So far, the vote of no confidence has only been used twice: in 1972 when Rainer Barzel (CDU) stood against SPD Chancellor Willy Brandt (unsuccessfully) and in 1982 when Helmut Kohl (CDU) successfully stood up to SPD Chancellor Helmut Schmidt.
However, the Basic Law does not stipulate that a chancellor must be replaced by an opposition candidate. Meaning: theoretically, the GroKo could agree to install a new GroKo chancellor (from the CDU/CSU or SPD), and enforce this. A new chancellor would not have to be a member of the Bundestag. Realistically, today’s head of government would probably resign before it got that far.
Resignation of the chancellor
A resignation of the Chancellor is not expressly regulated in the Basic Law – but is permissible as a matter of course.
If Angela Merkel were to resign voluntarily (or politically coerced), Article 63 of the Basic Law would apply. This regulates the election of the chancellor.
Paragraph 1 states: "The Federal Chancellor is elected by the Bundestag without debate on the proposal of the Federal President."
Another – and actually the normal – way to replace (or not) a head of government is regular elections (scheduled for fall 2021) or early federal elections.

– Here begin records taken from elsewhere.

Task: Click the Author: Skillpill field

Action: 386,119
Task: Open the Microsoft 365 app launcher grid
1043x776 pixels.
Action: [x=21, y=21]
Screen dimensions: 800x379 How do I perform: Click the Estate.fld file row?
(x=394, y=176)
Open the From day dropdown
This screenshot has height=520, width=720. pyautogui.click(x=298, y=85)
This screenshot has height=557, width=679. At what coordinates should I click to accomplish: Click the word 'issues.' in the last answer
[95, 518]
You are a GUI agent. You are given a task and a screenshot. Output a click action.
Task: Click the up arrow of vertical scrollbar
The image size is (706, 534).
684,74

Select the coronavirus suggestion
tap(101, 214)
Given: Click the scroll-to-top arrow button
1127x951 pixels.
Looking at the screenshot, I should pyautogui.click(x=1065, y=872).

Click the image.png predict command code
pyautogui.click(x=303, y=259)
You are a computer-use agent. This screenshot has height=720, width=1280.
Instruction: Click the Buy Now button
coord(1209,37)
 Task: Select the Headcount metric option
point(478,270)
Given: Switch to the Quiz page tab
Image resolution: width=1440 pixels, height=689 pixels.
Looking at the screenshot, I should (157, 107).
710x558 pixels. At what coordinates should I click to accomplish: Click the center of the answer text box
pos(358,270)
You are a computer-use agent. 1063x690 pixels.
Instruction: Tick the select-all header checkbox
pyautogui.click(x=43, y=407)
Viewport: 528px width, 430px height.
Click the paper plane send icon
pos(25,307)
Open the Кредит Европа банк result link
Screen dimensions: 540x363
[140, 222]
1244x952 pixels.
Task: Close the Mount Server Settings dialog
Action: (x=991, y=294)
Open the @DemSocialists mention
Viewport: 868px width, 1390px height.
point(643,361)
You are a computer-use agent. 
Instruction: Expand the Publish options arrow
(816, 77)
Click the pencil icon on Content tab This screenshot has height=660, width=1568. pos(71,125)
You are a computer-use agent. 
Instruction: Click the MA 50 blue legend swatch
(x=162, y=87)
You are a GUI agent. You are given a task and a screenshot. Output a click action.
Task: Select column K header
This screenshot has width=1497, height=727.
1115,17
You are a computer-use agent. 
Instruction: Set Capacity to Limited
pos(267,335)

Angela Merkel has declared that she will not run again in any of these cases. Should she decide for herself that she no longer wants to be chancellor, she would essentially have two options: She could resign. If the Bundestag then fails to elect a successor with the necessary absolute majority in two rounds of voting, the Federal President can, according to Article 63, Paragraph 4 of the Basic Law, either appoint as head of government within seven days the person who has received the most votes (this would correspond to a minority government), or call new elections.
Vote of confidence
The only way in the history of the Federal Republic of Germany to hold early elections is by a vote of confidence.
According to Article 68 of the Basic Law, a Federal Chancellor can ask the Federal President to dissolve the Bundestag after a majority of the deputies have refused to place their trust in the incumbent Federal Chancellor. In this case, the Federal President can dissolve the Bundestag – but he doesn’t have to. He is free in his decision according to the Basic Law.
So far, new elections have only occurred twice after a lost vote of confidence: In December 1982, the black-yellow government under Helmut Kohl failed to win a majority in the Bundestag; in May 2005, the red-green government under Gerhard Schroder (SPD) did the same.